··· Data for analysis ···

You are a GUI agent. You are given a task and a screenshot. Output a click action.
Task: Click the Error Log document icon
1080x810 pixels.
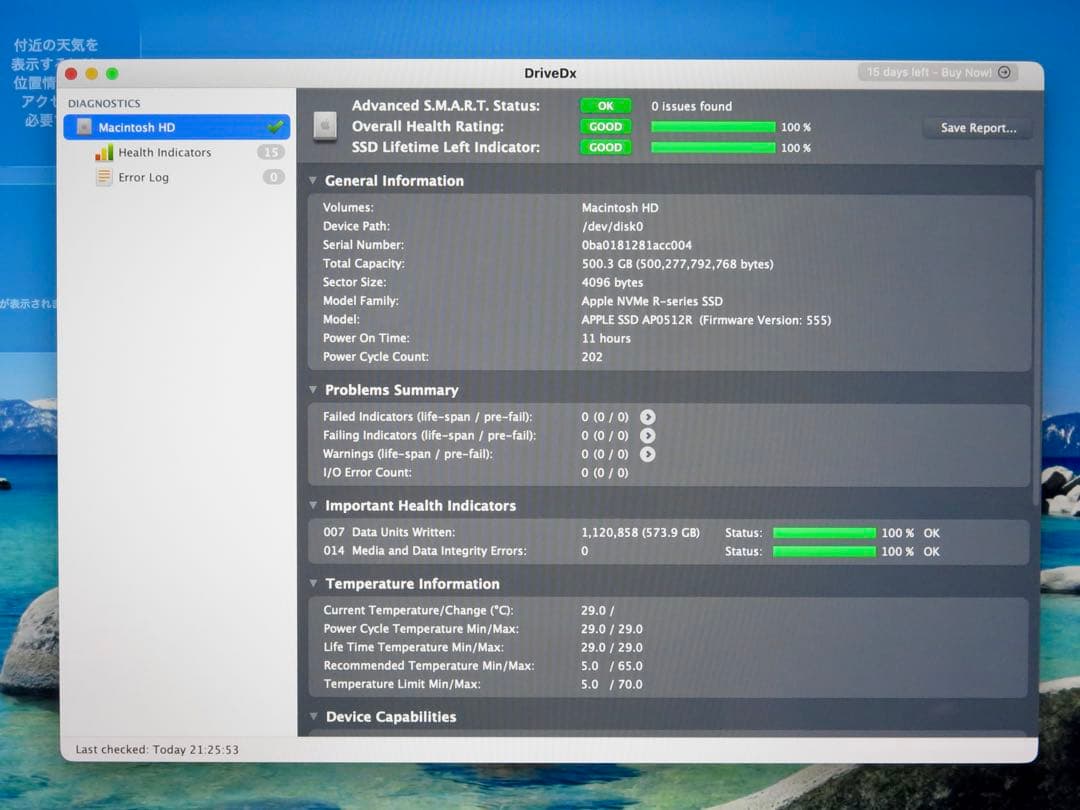pyautogui.click(x=104, y=178)
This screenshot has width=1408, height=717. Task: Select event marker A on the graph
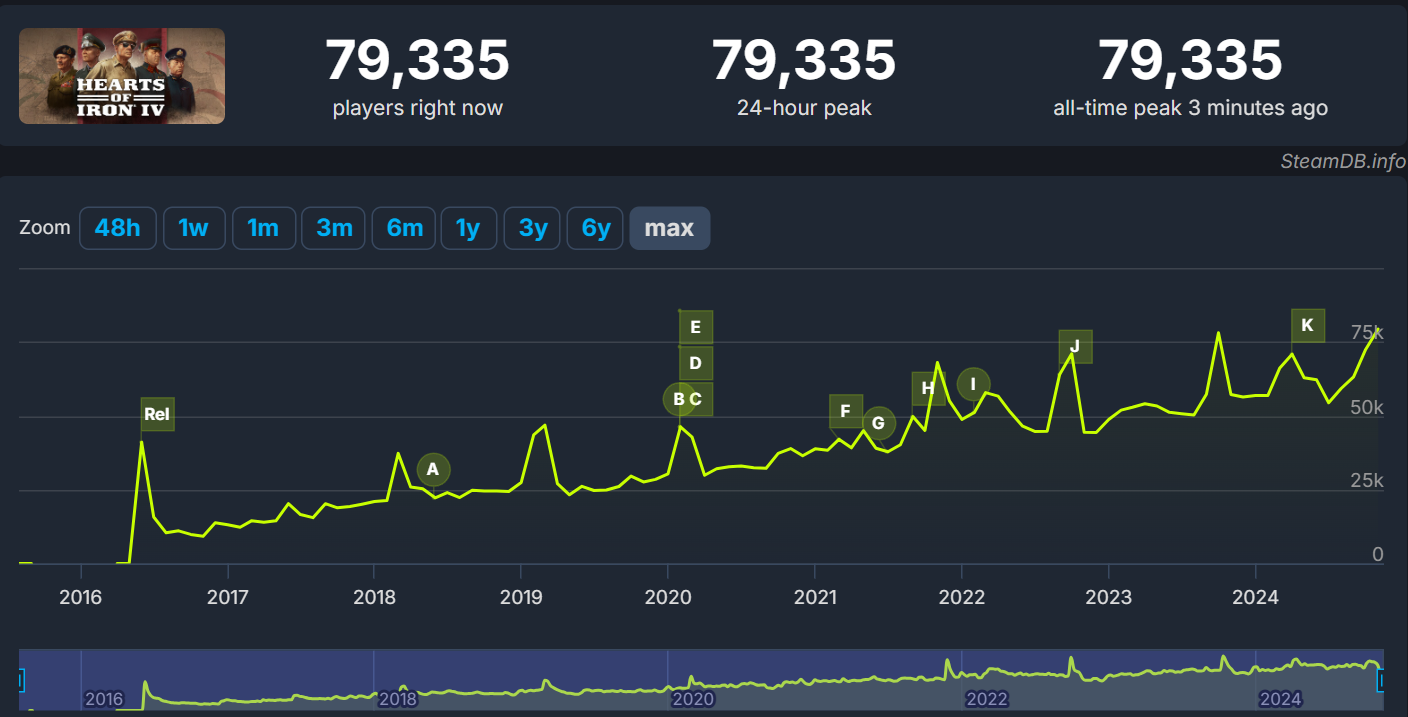point(433,469)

···

### [What you are asked to do]
An exact reprint of every record is required, with the pictures omitted.

### [Your response]
You are a GUI agent. You are given a task and a screenshot. Output a click action.
Task: Click the Error Log document icon
1080x810 pixels.
pyautogui.click(x=104, y=178)
This screenshot has width=1408, height=717. Task: Select event marker A on the graph
point(433,469)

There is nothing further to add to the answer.